The Qoroq Glacier is located 3 hours by boat North of Ilulissat/Jakobshavn, not far North of Rodebay on the Western coast of Greenland. The ice wall towards the water is 100 meters or 300 feet high. It is 5 kilometers or 3.1 miles from edge to edge.
The French polar scientist Paul-Emilie Victor came to Eqi several times after World War II to conduct research projects related to the inland ice, because the area around Eqi was the easiest place from which to get heavy equipment onto the inland ice.
This glacier is extraordinary because you can get very close to the calving itself. You actually have to be careful not to get too close and get capsized by waves from ice breaking off the glacier and dropping into the water. Local boats keep a 500 meter minimum distance for safety.

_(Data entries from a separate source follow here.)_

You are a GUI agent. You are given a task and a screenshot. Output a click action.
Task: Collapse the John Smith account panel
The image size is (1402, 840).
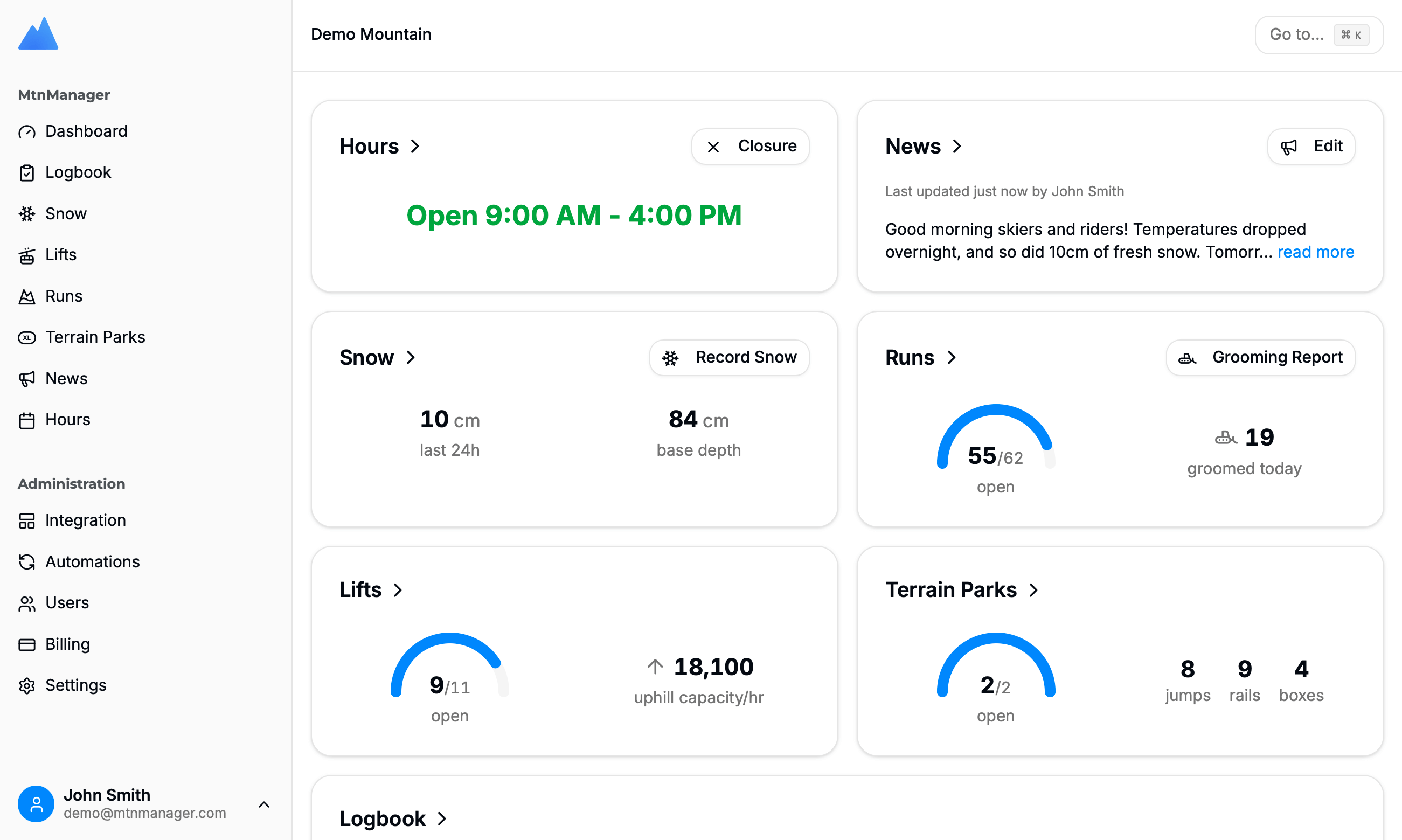[264, 804]
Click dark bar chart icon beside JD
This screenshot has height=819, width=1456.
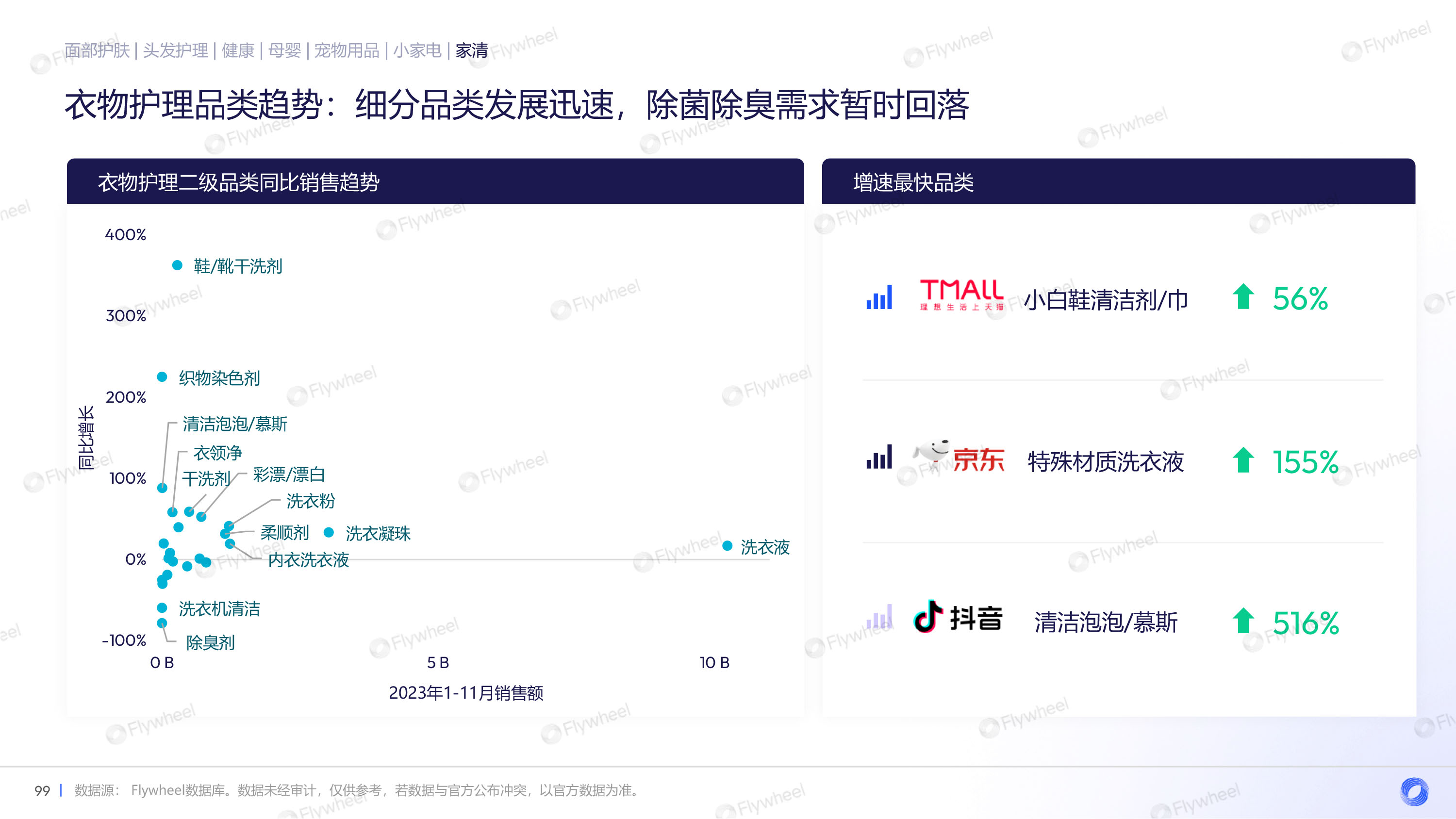pyautogui.click(x=879, y=457)
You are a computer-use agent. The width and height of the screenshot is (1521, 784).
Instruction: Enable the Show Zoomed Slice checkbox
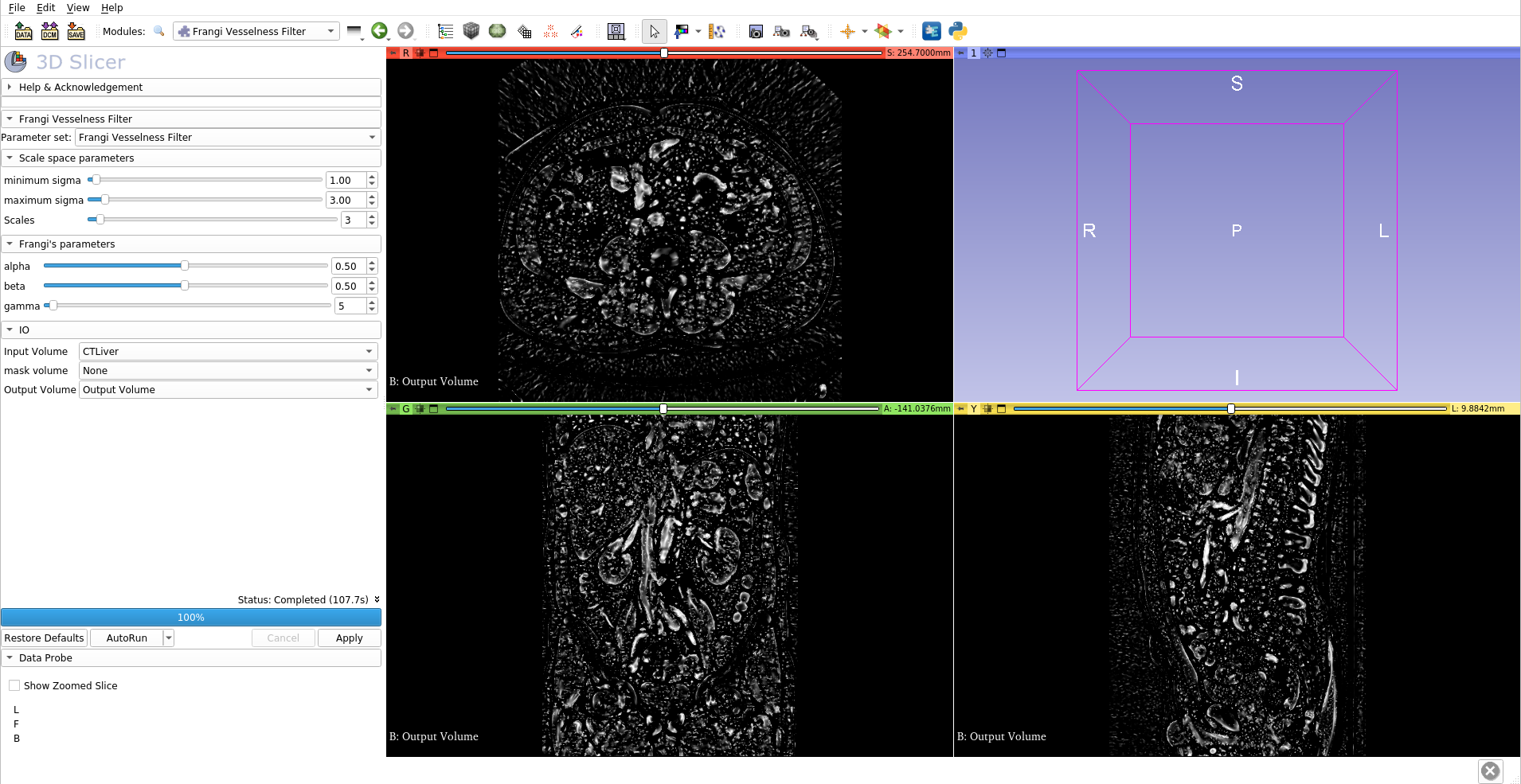click(14, 685)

If you have visited the Norwegian "Svartisen" glacier, Norway's second largest glacier, called "Black ice" because its color is darker than ice normally is, then you wonder what the Norwegians would call the Eqi glacier, which is an even darker blue.
Ice breaks off from the glacier at regular intervals and drops into the water in huge splashes. It's not easy to spot as the sound travels for at least 2 seconds before you hear the water splash. By then it's already calming down again. You need to see it happen, not depend on sound.
Contrary to the Sermeq Kujalleq or Ilulissat Glacier, ice from Eqi breaks off in relatively small sections, and the calving is more frequent.
The normal background noise from the glacier is a continuous creaking and cracking, clear evidence of the constant activity within the glacier.